Sales forecasting
Will revenue AI finally kill forecasting spreadsheets? Here’s my prediction.

Ed Franklin
Head of Business Intelligence at Wolters Kluwer
Published on: November 5, 2025

The pressure to hit your sales intake number is relentless. But for years, forecasting was a deeply subjective and flawed process. I’ve seen a sales director manually adjust his personal and painstakingly created spreadsheet to account for whether Bob was too optimistic or Jane was too conservative about commit numbers.
That era is over. Now, revenue AI gives revenue teams a common, transparent language.
It has moved us all from reporting on what happened in deals to understanding why it happened. This is leading to more predictable revenue and sales teams that focus on the right deals.

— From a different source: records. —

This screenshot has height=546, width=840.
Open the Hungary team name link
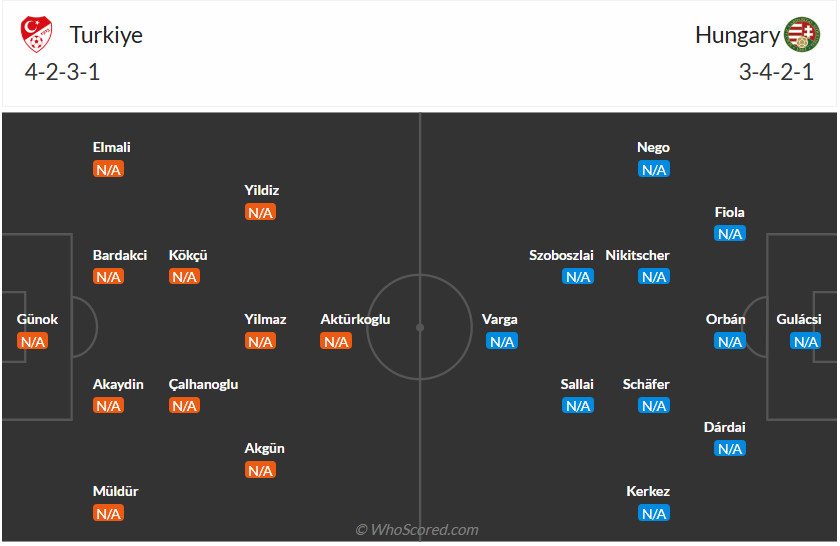click(737, 35)
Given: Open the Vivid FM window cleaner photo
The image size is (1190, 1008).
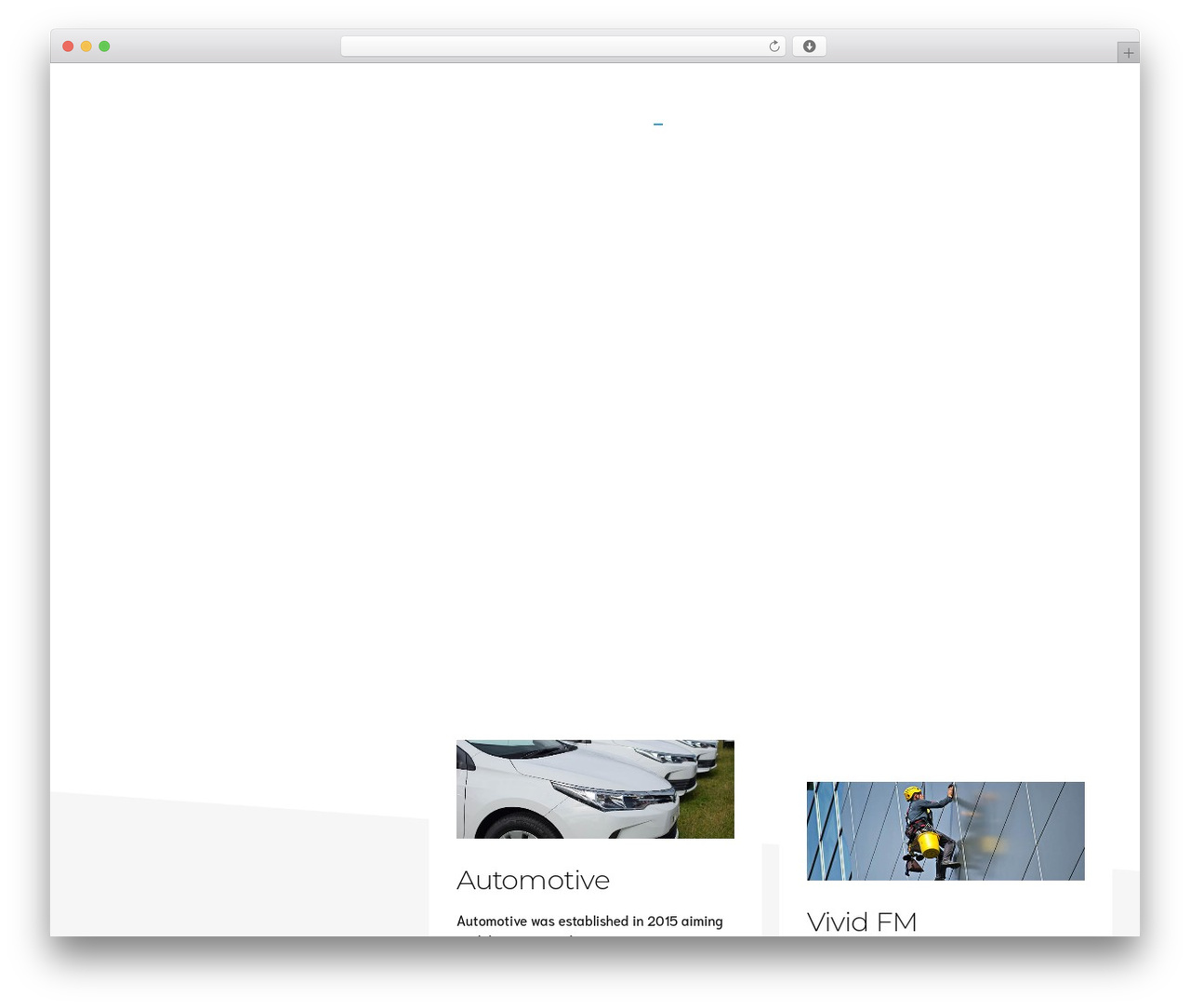Looking at the screenshot, I should [945, 831].
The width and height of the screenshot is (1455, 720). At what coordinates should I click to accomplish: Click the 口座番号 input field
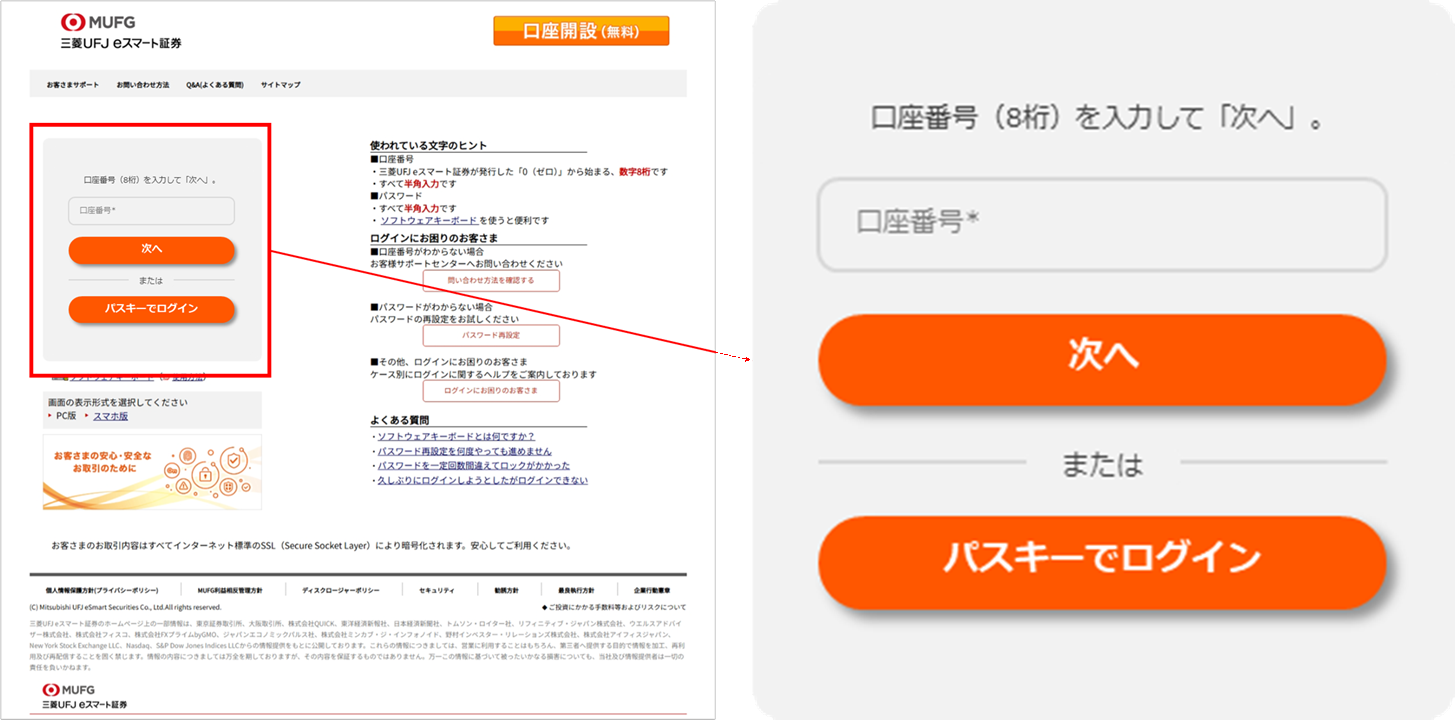pos(151,211)
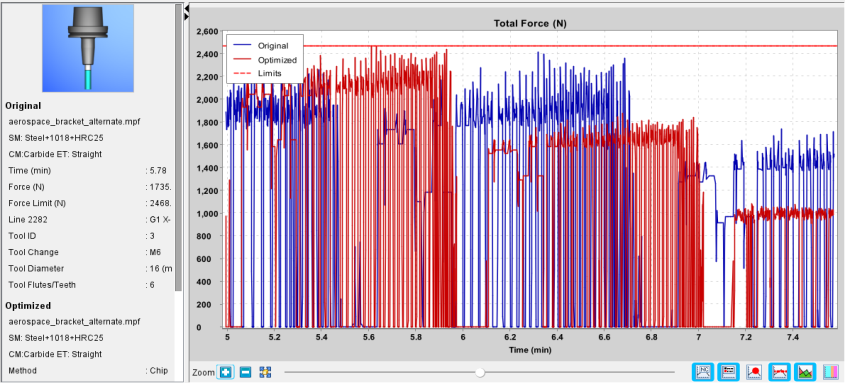The height and width of the screenshot is (383, 845).
Task: Select the Line 2282 info row
Action: [x=89, y=220]
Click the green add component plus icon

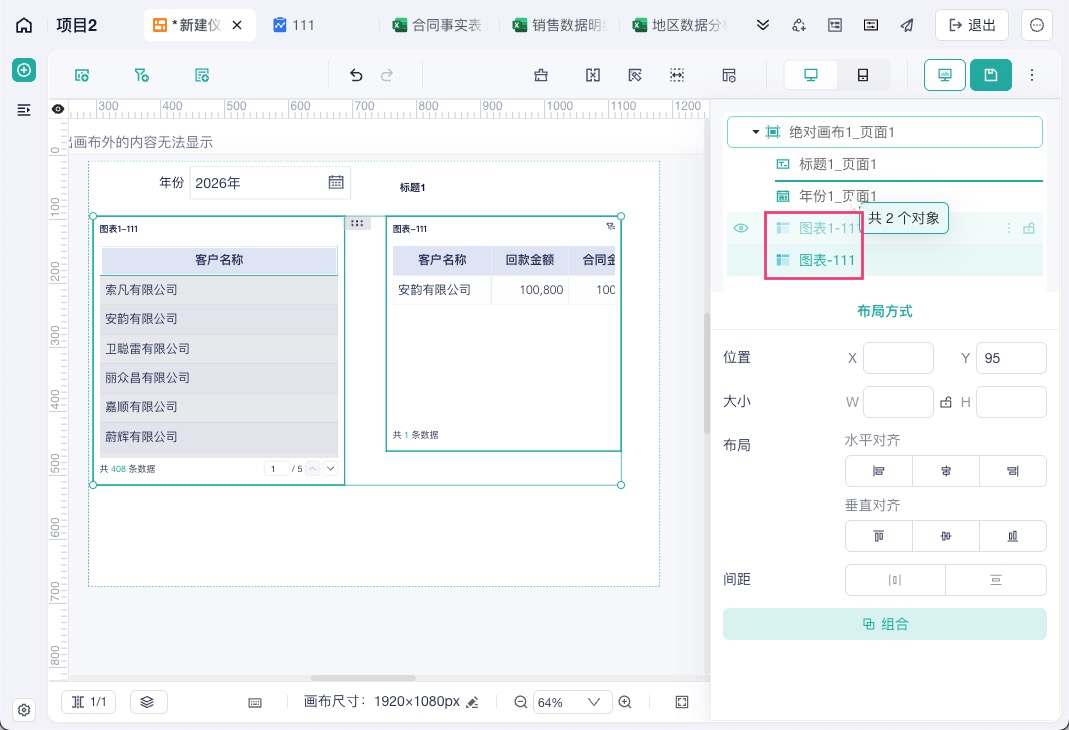[x=24, y=70]
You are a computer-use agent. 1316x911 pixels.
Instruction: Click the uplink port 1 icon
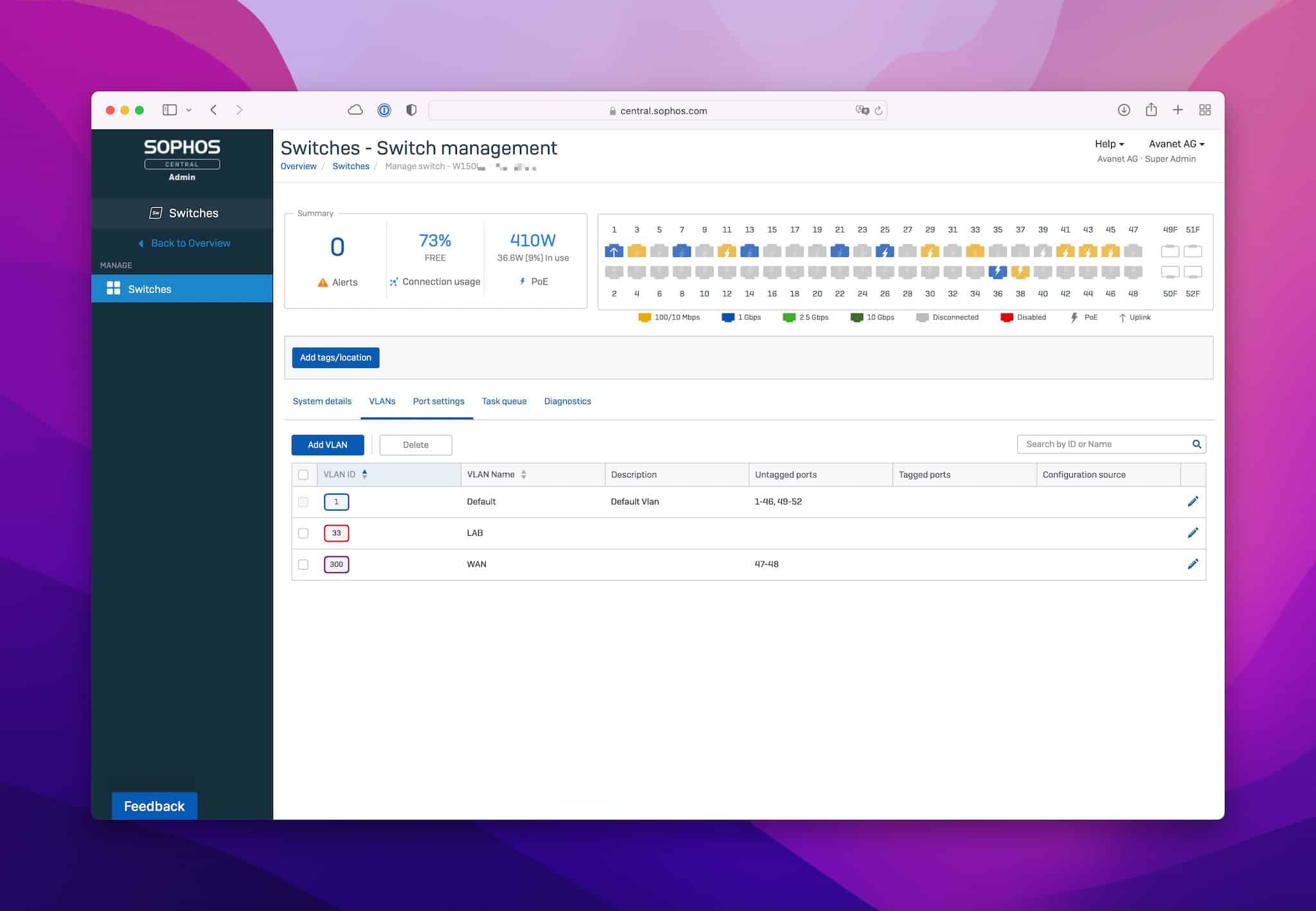tap(614, 251)
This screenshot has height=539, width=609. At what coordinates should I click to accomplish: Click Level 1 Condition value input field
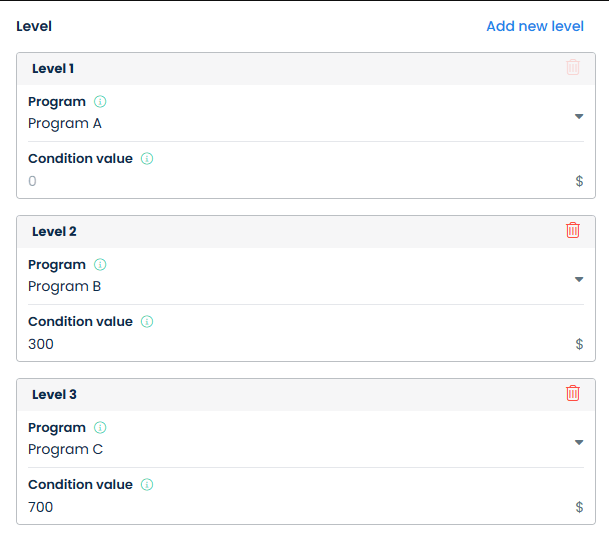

Three core principles of revenue AI use can make this happen quickly inside a sales organization:
1. Prioritizing high-intent deals
Forecasting and sales strategies hinge on AI-powered buyer intent data. Revenue AI can assess a deal's vitality and the intent of the entire buying group, not just a single contact. By integrating data from various touchpoints, including crucial LinkedIn engagement, revenue AI identifies key players within a company. This allows sales teams to focus their energy on the deals and individuals that offer the best chance of winning. This intentional approach directly addresses our perennial challenge of getting more revenue from the same staff.
We need to do more with less, which means maximizing the time our team spends selling. No salesperson I've ever met enjoys updating CRM. The Gong Revenue AI Operating System, through its connection to Salesforce, streamlines their time and, crucially, helps them know where to put their energy. We're seeing sales teams sometimes rank their deals based on size (biggest to smallest) and focus solely on that one large deal. But that $100,000 deal might only have a 10% chance of closing, while five smaller deals could be a near certainty. Revenue AI is helping us understand where our sales team should be putting their energy, who's using it in the right place, and who's working efficiently. This shift will not only boost numbers, but also a team's morale, as they can focus on the deals that truly matter.
2. Sticking to weekly pulse calls
Despite being tech-forward, your revenue AI transformation should still stand on one repeatable ritual: weekly meetings. I operate in a monthly forecast organization, but every Wednesday we hold a pulse call where managers review our collective progress.
Crucially, every Monday morning, every seller has to enter their personal forecast for the month. Historically, that number was the sum of their commit deals in Salesforce. With revenue AI, we now encourage our sellers to submit a number based on their experience and what the platform — in this case, Gong — is telling them. AI's prediction is vital here, and Gong gives us a better prediction than the sellers do, especially in the first two weeks of a month. Our sellers were sometimes too low initially, but revenue AI’s reference point forces them to recalibrate quickly.
This visibility has revolutionized our accuracy. We consistently hit within a few points of quota every month, which allows senior leadership to trust the figures they get from us. If you can say in week two that you know where you’re going to be at the end of the month, and you get within five percent, that predictability is invaluable. That’s true not just for sales, but for the entire organization.
We also still hold monthly, one-on-one reviews in which managers use the Deal Board to understand their deals. We’re no longer at that stage where a seller can tell their manager, "This deal's really hot," only for the manager to look in the system and say, "You haven't spoken to them for three weeks, and there's no finance director on the deal." We’re all working from the same Gong Revenue AI Operating System insights, and there’s no hiding from it. No guessing. No BS.
3. Using revenue AI to kill legacy deals and sandbagging
When you’re backed by accuracy, you have the power to kill bad deals. I’ve known companies with millions worth of rolling open pipeline, some of which has been pushed 10 times or more. This “fake” pipeline skews expectations and wastes valuable time.
But now you can track push counters. If a deal has been pushed numerous times and revenue AI scores it low due to a lack of activity, kill it off. This focus ensures that reps and managers concentrate on the deals where they genuinely have a chance of winning.
Revenue AI can also help you eliminate damaging sandbagging traps. Previously, a high-performing seller might hold a deal from December to January to give themselves a head start. With the transparency that revenue AI provides, that behavior is massively reduced. When your sales director and salespeople see the same data, it’s plain when someone’s being overly conservative or optimistic.
The perfect pairing of human judgment and micro-efficiencies
Ultimately, revenue AI is about combining years of sales experience with a perfect, unbiased view of the data. It helps sellers make better decisions without replacing their judgment. When revenue AI provides a simple nudge, like “Gary from Widgets.com sent you an email three days ago, and you haven't replied,” it ensures that you never drop the ball. It’s an easy lift, and when you use those suggestions, you convert more customers.
As part of Gong’s Customer Advisory Board, I’ve heard great use cases that focus on this perfect pairing. It’s allowing scale without sacrificing control, and perhaps more importantly, it’s made a very high degree of predictive accuracy possible without a single spreadsheet in sight.